### What is asked
(a) Copy the passage about a filmmaker's camera work and films word for word, from start to finish.
(b) Arrange every line of the records as a Markdown table with the columns Row and Line, numbering the rows and skipping blank lines. Leave the pictures out of the table.

### Page
________

I also just adore his camera. Somebody described his camera to me as feminine and I was like, “Wait, is it?” And then I was like, “I guess you could say that.” There are these kind of big moments in his filmography that I adore. The centerpiece of Cold Water where we’re at that bonfire and just watching those kids through that party, and the dinner scene in Irma Vep where it’s that dinner party. There’s this controlled chaos to his camera where it feels like very, very loose in this Sean Price Williams handheld way. But then it’s also so clearly blocked and shot-listed exhaustively. It’s not just improv. There’s such control, but also such versatility and looseness, and I’ve always really admired that. And the way that moves in a way that feels, in a film-language perspective, both free and also refined. I just admire the craft of it deeply. 

I also love the way that he––and this is certainly something that Lynch does as well––throughout his work is speaking to the artifice of the medium, sometimes from within the same work. Trying to kind of complicate our understanding of what filmmaking is and can be, through the way that he is, like, breaking and then reasserting reality. I think Irma Vep is the masterpiece of this, the way that the film––while having this discussion about what the past, present, and possibility of the medium could be––is almost imploding from the inside, until what we’re left with is this psychotic flicker film. Almost like the pure id of whatever artistic impulses is driving underneath the whole time, in pursuit of something that feels new. 

I love his gaze on technology and media. I think Demonlover is a film that’s still ahead of its time in a lot of ways. He continues to sort of prod the moment in his work, whether it be the shitty Marvel sort of movie that we watch in Clouds of Sils Maria or the discussion of the publishing industry in Non-Fiction.

It’s been a long time since I’ve seen a movie where there’s such a sense of total creative freedom, unencumbered by any conventional structure. Do those instincts naturally begin during the scriptwriting stage, and how do you ensure that vision is fully carried through?

________

### The records
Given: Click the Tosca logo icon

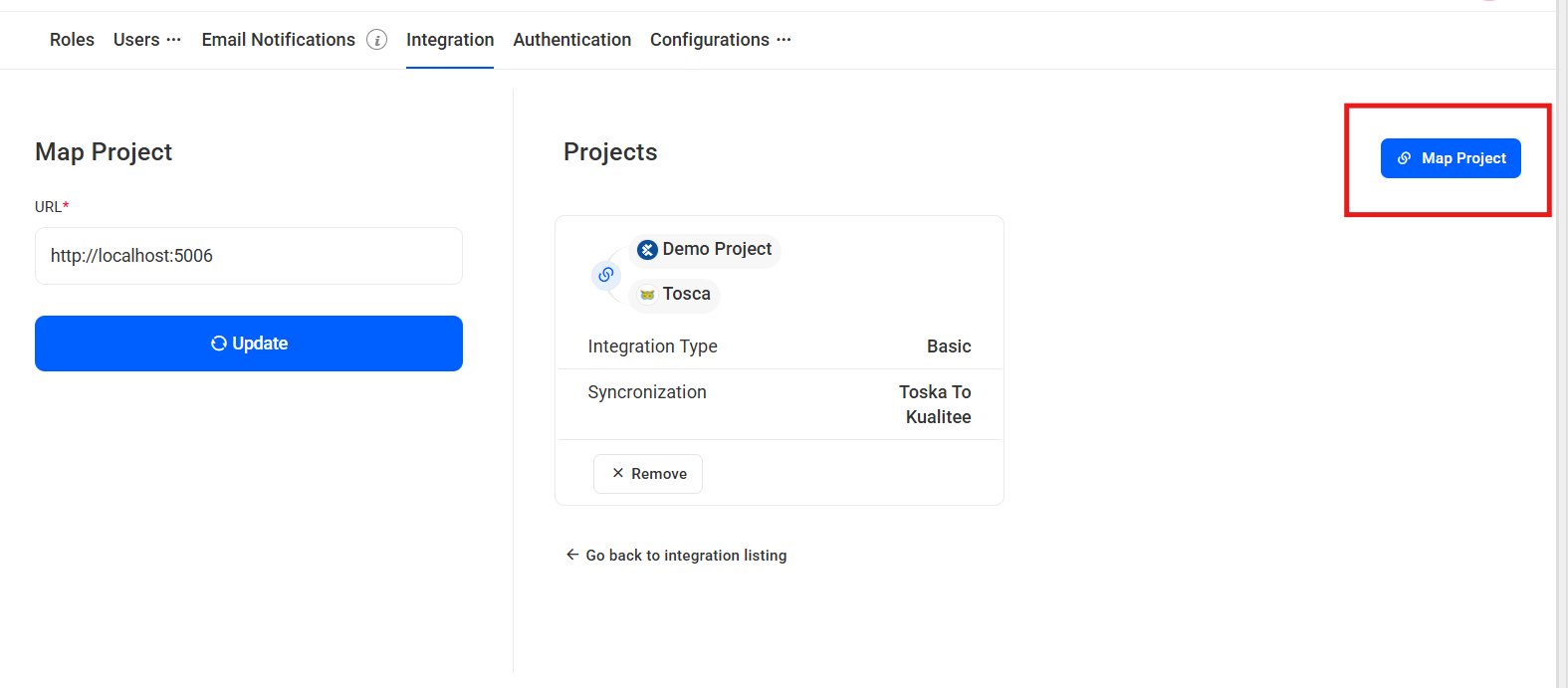Looking at the screenshot, I should point(647,295).
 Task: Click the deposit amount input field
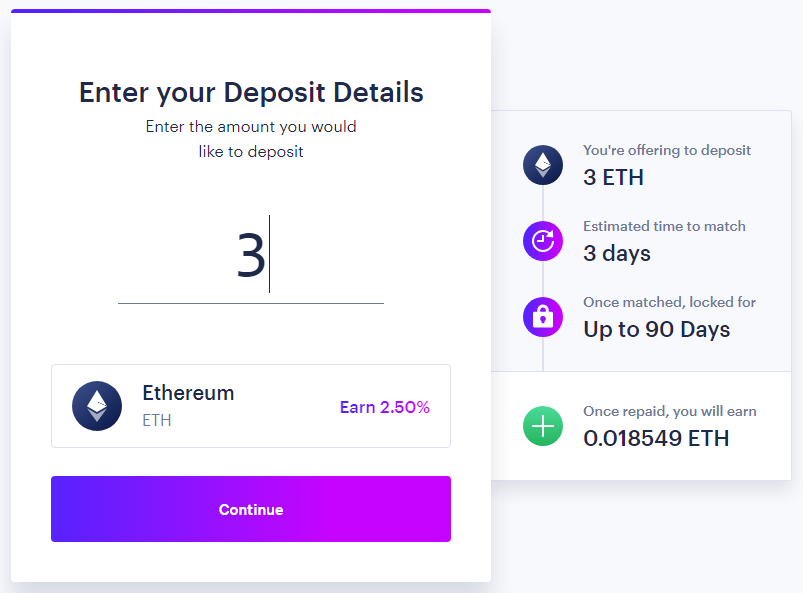pos(251,255)
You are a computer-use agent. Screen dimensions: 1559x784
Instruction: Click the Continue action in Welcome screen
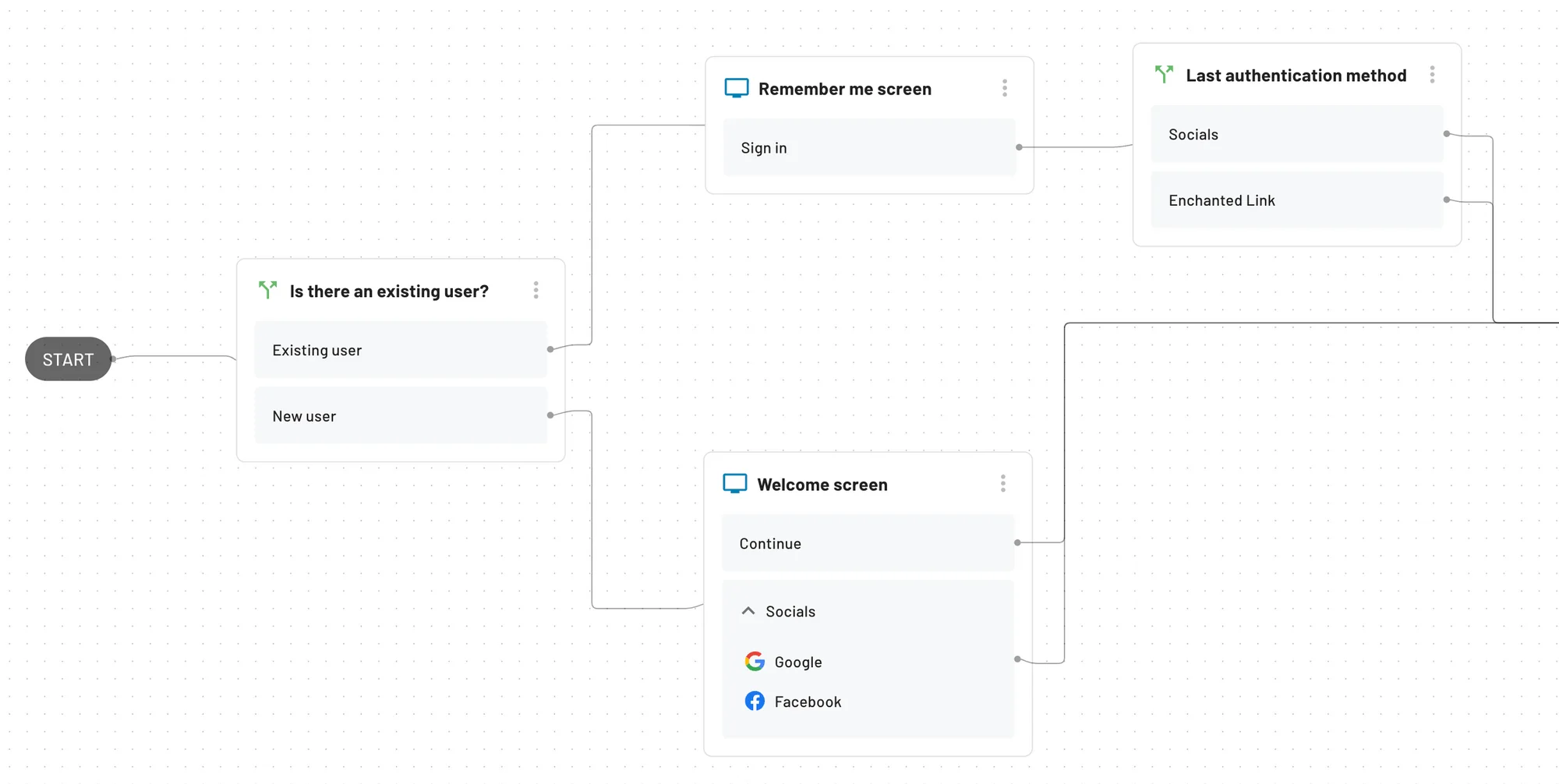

________

### Results for each task
(a)
I also just adore his camera. Somebody described his camera to me as feminine and I was like, “Wait, is it?” And then I was like, “I guess you could say that.” There are these kind of big moments in his filmography that I adore. The centerpiece of Cold Water where we’re at that bonfire and just watching those kids through that party, and the dinner scene in Irma Vep where it’s that dinner party. There’s this controlled chaos to his camera where it feels like very, very loose in this Sean Price Williams handheld way. But then it’s also so clearly blocked and shot-listed exhaustively. It’s not just improv. There’s such control, but also such versatility and looseness, and I’ve always really admired that. And the way that moves in a way that feels, in a film-language perspective, both free and also refined. I just admire the craft of it deeply. 

I also love the way that he––and this is certainly something that Lynch does as well––throughout his work is speaking to the artifice of the medium, sometimes from within the same work. Trying to kind of complicate our understanding of what filmmaking is and can be, through the way that he is, like, breaking and then reasserting reality. I think Irma Vep is the masterpiece of this, the way that the film––while having this discussion about what the past, present, and possibility of the medium could be––is almost imploding from the inside, until what we’re left with is this psychotic flicker film. Almost like the pure id of whatever artistic impulses is driving underneath the whole time, in pursuit of something that feels new. 

I love his gaze on technology and media. I think Demonlover is a film that’s still ahead of its time in a lot of ways. He continues to sort of prod the moment in his work, whether it be the shitty Marvel sort of movie that we watch in Clouds of Sils Maria or the discussion of the publishing industry in Non-Fiction.

It’s been a long time since I’ve seen a movie where there’s such a sense of total creative freedom, unencumbered by any conventional structure. Do those instincts naturally begin during the scriptwriting stage, and how do you ensure that vision is fully carried through?

(b)
| Row | Line |
|---|---|
| 1 | Given: Click the Tosca logo icon |
| 2 | Looking at the screenshot, I should point(647,295). |
| 3 |  Task: Click the deposit amount input field |
| 4 | pos(251,255) |
| 5 | You are a computer-use agent. Screen dimensions: 1559x784 |
| 6 | Instruction: Click the Continue action in Welcome screen |